2. Geological Background

2.1. Paleogeography and Tectonics

The area of Permian Basin (Figure 1) was located along the southern margin of Laurentia where a series of sedimentary basins developed throughout the Paleozoic [45,46]. The ancestral Tobosa Basin, a low-relief marine depression [47,48], covered much of southern craton during the Early Paleozoic.

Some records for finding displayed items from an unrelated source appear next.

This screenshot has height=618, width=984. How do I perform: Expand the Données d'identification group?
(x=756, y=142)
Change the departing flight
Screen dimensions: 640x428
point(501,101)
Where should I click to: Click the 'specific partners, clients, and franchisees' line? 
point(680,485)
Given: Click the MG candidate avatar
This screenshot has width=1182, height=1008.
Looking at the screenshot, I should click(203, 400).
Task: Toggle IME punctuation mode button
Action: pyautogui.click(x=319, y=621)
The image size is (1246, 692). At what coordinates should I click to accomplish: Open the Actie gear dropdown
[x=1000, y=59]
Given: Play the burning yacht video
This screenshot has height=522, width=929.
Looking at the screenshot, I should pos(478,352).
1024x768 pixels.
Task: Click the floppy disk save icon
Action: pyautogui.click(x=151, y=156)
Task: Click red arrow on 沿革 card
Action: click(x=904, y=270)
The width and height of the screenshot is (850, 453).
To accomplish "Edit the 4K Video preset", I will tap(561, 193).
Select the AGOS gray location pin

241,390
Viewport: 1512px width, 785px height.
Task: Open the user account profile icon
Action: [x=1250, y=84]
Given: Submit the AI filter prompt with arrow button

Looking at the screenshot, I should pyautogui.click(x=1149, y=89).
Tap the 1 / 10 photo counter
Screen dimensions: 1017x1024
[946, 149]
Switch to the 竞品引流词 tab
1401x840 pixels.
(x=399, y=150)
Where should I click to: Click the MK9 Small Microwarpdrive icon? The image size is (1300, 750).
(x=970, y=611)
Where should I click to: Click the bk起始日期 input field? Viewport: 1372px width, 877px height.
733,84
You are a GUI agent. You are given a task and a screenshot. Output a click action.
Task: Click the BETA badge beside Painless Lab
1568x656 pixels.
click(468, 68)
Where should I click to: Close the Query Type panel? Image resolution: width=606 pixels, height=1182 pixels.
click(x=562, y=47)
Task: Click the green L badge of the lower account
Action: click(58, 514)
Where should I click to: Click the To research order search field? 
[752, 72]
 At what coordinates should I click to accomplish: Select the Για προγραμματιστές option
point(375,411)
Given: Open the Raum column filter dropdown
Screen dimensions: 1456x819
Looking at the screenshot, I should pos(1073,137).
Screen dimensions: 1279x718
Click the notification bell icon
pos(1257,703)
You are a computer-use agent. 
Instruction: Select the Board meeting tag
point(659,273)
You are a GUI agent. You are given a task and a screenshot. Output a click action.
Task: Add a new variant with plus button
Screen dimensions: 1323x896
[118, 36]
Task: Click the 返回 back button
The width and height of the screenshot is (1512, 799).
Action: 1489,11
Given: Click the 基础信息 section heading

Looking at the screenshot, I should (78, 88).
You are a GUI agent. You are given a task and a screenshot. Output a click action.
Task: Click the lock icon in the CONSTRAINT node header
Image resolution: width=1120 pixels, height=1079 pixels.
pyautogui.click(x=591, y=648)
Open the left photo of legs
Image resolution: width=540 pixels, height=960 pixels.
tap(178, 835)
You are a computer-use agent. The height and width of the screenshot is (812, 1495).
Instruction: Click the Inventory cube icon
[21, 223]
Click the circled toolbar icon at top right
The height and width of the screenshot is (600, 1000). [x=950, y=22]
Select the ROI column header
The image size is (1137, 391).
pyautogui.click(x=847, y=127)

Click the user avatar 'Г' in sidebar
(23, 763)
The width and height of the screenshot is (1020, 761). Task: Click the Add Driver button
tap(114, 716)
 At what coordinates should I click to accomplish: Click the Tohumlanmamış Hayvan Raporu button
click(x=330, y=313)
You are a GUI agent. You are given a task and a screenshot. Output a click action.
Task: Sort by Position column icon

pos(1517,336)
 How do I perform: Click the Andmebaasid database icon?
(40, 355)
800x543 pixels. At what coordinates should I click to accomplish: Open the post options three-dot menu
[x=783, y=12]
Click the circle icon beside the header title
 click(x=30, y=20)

The basin was fairly inactive tectonically until the Late Mississippian when weak crustal extension and subsidence began to deepen the basin [49]. During the Pennsylvanian, the collision of Laurentia and Gondwana led to the development of the Marathon-Ouachita fold-thrust belt, creating the modern foredeep Permian Basin [50,51,52]. Deformation continued along high-angle fault structures through the Pennsylvanian, establishing three distinct sub-basins, the Midland (the focus of this study), Delaware, and Val Verde Basins [49,50,53]. The Midland Basin actively started to assemble during the Middle Pennsylvanian, with several pulses of subsidence through the Early Triassic [45,50,54]. Following this period, the Midland Basin would remain virtually inactive throughout the Mesozoic, until Laramide tectonics lifted and tilted the basin asymmetrically from west to east to its present-day depths [49].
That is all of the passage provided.